• _Work task_: Pictures aside, repeat all the entries below exactly as they appear.

(Dataset excerpts)
-------

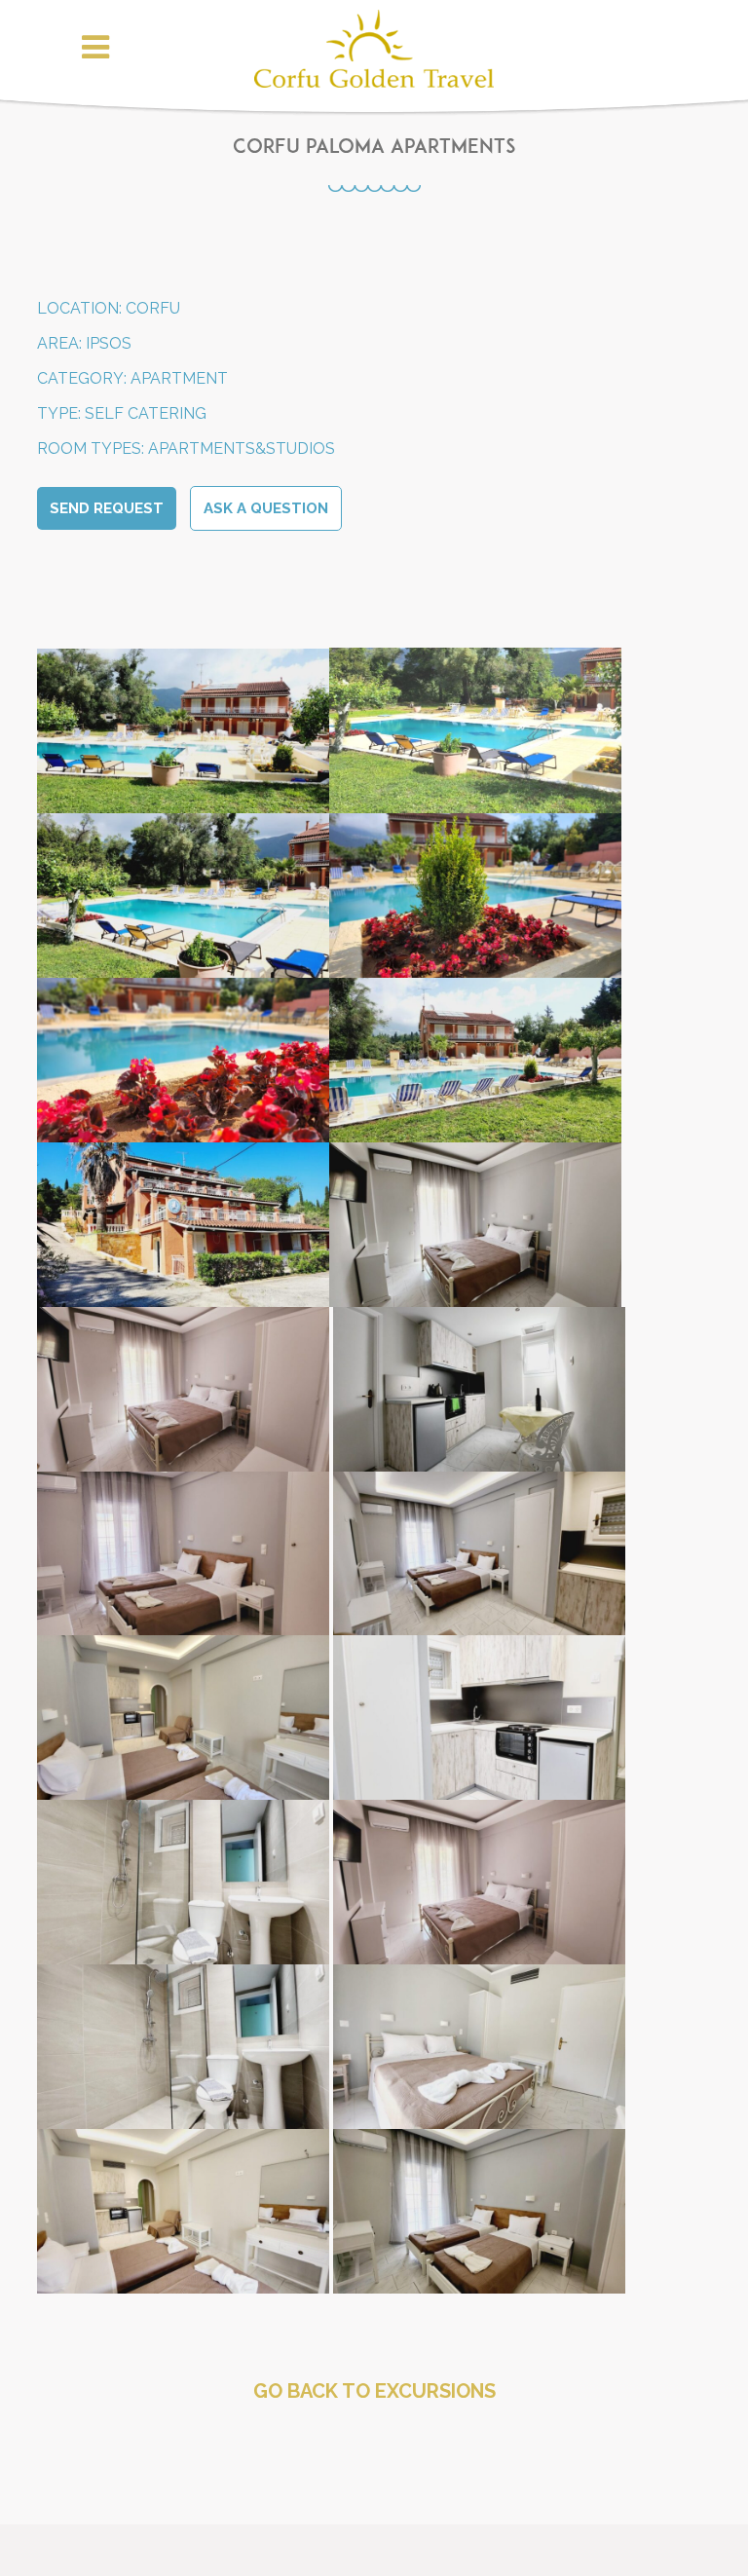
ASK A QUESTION (266, 508)
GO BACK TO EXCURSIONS (374, 2391)
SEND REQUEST (107, 508)
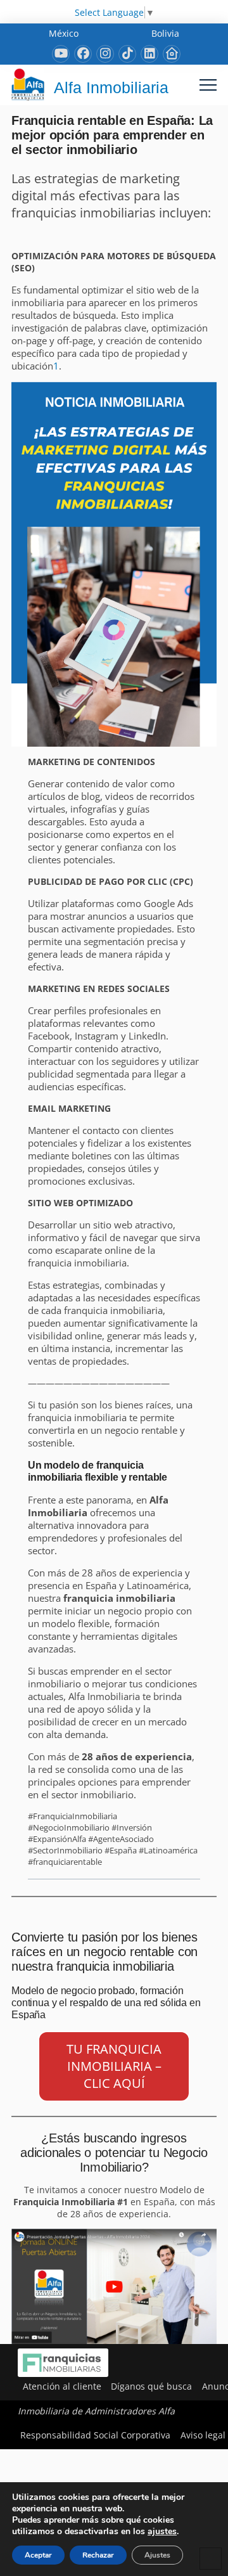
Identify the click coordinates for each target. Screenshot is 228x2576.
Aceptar (38, 2555)
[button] (208, 84)
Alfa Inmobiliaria (111, 87)
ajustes (162, 2531)
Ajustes (157, 2555)
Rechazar (98, 2555)
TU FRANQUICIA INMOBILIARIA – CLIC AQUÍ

-------

• _Written response_:
ASK A QUESTION (266, 508)
GO BACK TO EXCURSIONS (374, 2391)
SEND REQUEST (107, 508)
Identify the click coordinates for each target. Screenshot is 228x2576.
Aceptar (38, 2555)
[button] (208, 84)
Alfa Inmobiliaria (111, 87)
ajustes (162, 2531)
Ajustes (157, 2555)
Rechazar (98, 2555)
TU FRANQUICIA INMOBILIARIA – CLIC AQUÍ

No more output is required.